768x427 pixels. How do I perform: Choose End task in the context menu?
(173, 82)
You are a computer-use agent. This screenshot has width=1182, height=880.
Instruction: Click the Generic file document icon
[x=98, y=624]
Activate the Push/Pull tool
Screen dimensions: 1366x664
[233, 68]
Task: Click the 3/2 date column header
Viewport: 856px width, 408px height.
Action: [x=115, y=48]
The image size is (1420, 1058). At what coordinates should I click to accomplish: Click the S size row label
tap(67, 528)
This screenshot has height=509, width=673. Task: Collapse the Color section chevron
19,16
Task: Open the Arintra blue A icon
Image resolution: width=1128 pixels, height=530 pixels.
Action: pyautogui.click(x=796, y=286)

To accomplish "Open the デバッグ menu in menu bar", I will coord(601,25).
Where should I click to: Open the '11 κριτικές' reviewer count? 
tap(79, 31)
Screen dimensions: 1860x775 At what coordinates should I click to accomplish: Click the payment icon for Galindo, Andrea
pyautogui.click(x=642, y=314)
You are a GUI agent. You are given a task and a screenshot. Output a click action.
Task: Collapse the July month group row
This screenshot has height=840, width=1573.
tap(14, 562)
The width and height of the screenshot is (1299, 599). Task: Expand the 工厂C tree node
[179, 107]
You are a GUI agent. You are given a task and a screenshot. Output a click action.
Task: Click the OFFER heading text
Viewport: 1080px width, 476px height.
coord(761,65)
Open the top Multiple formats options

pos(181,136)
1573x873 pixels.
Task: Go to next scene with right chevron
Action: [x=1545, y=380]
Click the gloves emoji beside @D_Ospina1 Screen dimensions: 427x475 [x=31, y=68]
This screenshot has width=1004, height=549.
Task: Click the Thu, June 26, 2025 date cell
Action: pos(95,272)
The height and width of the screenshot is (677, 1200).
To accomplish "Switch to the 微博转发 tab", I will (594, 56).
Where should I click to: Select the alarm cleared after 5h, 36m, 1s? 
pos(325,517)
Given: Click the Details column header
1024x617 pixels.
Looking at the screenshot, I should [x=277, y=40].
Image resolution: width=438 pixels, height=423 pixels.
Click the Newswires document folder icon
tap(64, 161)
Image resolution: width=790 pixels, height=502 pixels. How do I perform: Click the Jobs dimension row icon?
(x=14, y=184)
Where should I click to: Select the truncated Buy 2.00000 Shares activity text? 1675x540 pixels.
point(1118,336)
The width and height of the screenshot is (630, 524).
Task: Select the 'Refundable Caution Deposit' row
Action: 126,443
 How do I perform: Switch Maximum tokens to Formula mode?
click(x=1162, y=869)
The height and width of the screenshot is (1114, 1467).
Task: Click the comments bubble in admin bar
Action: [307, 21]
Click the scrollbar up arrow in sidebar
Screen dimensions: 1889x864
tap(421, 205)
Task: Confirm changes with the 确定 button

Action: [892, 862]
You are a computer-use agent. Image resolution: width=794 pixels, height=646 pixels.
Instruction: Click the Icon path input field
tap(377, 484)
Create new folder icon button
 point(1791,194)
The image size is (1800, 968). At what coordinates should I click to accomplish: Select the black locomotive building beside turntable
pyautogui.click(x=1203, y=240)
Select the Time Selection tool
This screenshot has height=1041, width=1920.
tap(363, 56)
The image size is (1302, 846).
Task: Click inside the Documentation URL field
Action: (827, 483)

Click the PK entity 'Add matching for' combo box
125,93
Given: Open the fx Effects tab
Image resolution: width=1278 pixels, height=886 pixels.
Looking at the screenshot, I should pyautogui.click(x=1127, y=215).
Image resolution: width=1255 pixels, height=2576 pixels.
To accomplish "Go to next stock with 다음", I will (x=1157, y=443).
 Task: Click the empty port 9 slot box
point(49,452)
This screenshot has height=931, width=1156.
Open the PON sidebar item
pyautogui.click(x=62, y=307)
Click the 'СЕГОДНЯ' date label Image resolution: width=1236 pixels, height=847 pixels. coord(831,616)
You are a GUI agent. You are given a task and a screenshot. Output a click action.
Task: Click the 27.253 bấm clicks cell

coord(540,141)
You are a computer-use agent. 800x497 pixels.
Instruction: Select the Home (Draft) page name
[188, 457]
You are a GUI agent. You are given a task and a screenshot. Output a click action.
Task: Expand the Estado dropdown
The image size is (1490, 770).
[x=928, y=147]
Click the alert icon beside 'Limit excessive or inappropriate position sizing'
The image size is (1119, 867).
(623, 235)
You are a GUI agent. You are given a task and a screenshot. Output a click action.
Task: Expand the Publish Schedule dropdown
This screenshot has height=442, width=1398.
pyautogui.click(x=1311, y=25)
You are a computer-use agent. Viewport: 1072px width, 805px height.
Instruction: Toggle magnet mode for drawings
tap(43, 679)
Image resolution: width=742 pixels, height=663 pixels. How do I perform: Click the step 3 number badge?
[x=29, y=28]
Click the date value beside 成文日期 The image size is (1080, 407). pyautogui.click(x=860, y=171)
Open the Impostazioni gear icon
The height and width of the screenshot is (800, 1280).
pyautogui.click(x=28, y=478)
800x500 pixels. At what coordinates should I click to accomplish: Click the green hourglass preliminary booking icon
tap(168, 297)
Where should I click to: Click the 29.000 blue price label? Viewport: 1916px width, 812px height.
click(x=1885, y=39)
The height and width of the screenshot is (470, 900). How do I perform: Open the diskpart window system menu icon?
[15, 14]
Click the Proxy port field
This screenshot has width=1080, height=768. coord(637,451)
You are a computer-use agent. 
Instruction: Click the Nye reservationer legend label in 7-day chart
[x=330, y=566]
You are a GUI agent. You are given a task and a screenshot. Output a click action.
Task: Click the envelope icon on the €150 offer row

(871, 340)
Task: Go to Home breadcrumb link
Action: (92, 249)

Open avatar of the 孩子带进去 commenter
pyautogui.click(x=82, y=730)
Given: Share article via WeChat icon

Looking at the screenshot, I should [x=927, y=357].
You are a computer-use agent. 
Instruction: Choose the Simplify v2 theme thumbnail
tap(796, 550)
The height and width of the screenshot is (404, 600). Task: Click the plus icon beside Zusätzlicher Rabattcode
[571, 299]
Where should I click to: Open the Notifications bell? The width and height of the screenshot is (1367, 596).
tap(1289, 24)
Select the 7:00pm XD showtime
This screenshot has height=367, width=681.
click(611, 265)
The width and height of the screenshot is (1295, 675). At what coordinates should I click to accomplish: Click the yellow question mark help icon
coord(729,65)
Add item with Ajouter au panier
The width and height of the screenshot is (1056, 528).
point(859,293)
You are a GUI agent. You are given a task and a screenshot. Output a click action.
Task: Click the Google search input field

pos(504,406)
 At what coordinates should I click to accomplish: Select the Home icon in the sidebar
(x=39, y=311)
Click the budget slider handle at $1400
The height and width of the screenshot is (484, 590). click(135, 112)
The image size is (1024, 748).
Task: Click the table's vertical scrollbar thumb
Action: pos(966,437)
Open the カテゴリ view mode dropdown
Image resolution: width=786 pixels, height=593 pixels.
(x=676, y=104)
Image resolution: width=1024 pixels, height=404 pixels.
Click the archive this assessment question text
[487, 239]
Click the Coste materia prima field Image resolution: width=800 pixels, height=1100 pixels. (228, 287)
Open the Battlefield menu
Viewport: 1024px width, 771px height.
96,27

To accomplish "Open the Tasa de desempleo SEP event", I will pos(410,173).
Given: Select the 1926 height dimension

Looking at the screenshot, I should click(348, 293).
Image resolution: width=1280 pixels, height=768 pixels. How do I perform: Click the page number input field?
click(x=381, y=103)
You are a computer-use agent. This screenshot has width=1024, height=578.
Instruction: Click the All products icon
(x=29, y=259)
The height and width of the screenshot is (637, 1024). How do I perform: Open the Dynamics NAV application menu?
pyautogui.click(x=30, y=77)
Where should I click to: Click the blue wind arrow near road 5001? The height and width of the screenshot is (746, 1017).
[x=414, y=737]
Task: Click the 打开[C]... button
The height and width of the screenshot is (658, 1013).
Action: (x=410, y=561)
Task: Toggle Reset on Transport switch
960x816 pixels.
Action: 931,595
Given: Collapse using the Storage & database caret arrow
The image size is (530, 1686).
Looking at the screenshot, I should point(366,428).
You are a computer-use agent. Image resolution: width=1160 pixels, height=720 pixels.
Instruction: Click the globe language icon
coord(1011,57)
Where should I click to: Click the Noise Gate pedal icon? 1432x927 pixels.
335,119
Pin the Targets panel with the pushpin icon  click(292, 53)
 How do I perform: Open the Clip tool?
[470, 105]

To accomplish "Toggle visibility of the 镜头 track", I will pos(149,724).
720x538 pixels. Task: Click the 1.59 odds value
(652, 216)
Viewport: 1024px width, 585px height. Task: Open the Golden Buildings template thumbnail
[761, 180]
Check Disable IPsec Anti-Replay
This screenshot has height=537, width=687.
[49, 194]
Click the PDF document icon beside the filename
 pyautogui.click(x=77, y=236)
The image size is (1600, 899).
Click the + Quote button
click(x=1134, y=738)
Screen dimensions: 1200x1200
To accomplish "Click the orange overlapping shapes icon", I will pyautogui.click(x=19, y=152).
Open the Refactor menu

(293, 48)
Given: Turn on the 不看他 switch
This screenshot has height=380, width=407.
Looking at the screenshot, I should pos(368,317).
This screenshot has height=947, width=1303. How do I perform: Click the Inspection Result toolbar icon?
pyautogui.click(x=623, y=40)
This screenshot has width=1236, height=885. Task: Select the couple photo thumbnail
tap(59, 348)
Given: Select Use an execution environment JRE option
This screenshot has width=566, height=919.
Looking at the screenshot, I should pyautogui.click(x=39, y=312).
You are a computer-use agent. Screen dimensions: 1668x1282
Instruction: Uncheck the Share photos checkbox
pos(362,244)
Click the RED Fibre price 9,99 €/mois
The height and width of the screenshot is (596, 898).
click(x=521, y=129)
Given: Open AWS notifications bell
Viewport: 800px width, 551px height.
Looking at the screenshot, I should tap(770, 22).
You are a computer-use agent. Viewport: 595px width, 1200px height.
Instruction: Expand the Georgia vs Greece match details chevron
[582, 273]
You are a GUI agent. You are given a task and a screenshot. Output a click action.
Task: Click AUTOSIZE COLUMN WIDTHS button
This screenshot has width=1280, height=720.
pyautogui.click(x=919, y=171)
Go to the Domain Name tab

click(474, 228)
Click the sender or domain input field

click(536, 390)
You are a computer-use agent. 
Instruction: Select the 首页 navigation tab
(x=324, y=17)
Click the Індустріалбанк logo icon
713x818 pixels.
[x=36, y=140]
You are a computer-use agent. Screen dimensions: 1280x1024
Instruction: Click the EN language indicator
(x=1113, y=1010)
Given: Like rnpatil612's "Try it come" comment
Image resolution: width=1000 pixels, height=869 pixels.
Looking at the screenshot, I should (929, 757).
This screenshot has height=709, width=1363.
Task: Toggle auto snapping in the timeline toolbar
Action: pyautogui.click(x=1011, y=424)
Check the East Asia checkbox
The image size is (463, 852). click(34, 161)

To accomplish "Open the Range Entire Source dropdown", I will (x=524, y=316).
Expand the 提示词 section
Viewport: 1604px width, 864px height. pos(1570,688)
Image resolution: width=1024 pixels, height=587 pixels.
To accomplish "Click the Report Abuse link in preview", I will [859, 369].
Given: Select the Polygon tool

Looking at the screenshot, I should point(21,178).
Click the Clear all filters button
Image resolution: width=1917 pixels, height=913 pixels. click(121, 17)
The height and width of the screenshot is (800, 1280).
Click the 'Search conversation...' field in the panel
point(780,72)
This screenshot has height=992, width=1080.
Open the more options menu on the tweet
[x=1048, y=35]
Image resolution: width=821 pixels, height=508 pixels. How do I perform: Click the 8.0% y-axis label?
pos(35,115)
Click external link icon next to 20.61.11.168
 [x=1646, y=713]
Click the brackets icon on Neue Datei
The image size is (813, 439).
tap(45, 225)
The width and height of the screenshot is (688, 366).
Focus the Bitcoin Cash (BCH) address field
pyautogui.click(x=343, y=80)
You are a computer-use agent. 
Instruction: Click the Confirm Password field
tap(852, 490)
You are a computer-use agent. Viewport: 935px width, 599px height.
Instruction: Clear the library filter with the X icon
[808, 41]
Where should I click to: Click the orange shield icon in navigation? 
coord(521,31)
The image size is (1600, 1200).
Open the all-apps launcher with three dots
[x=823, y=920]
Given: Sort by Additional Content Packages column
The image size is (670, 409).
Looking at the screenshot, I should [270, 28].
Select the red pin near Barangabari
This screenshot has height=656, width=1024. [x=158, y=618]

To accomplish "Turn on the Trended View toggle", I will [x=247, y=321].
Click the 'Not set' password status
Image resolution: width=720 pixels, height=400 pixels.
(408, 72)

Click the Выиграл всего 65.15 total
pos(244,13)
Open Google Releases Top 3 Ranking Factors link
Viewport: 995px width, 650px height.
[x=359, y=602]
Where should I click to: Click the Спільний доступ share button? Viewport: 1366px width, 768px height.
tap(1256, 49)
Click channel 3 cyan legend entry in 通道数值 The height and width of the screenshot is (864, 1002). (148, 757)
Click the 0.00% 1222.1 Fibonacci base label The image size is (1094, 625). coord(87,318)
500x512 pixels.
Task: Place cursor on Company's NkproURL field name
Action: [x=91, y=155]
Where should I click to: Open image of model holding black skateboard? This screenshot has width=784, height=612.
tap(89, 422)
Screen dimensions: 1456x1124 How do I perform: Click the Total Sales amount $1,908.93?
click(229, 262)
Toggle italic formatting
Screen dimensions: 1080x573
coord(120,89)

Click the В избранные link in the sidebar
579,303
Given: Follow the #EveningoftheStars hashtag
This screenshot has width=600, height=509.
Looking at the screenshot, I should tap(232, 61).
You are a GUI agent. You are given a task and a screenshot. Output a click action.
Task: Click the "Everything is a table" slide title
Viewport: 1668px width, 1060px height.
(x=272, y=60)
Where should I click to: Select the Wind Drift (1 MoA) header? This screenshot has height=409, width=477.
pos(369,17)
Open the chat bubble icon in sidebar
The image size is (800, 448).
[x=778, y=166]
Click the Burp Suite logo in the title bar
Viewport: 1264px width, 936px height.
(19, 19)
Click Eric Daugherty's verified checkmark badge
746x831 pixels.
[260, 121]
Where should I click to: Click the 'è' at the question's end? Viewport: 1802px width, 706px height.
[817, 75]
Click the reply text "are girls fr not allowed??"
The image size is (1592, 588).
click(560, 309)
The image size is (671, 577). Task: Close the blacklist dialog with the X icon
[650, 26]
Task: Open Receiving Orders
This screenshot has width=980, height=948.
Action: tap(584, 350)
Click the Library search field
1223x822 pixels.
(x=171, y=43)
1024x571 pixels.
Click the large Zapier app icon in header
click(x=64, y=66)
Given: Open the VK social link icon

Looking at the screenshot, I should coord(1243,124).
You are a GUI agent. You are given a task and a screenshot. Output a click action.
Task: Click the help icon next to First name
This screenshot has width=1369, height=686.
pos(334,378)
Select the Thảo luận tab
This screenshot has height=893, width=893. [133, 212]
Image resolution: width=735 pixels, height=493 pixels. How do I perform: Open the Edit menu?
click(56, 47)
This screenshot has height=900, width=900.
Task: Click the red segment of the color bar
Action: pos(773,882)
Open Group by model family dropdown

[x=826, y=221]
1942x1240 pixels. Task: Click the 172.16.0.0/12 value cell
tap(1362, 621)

> _Aim of the task_: Each line holding "title" in the records should be copied out.

> _Task output_:
Task: Click the "Everything is a table" slide title
Click the Burp Suite logo in the title bar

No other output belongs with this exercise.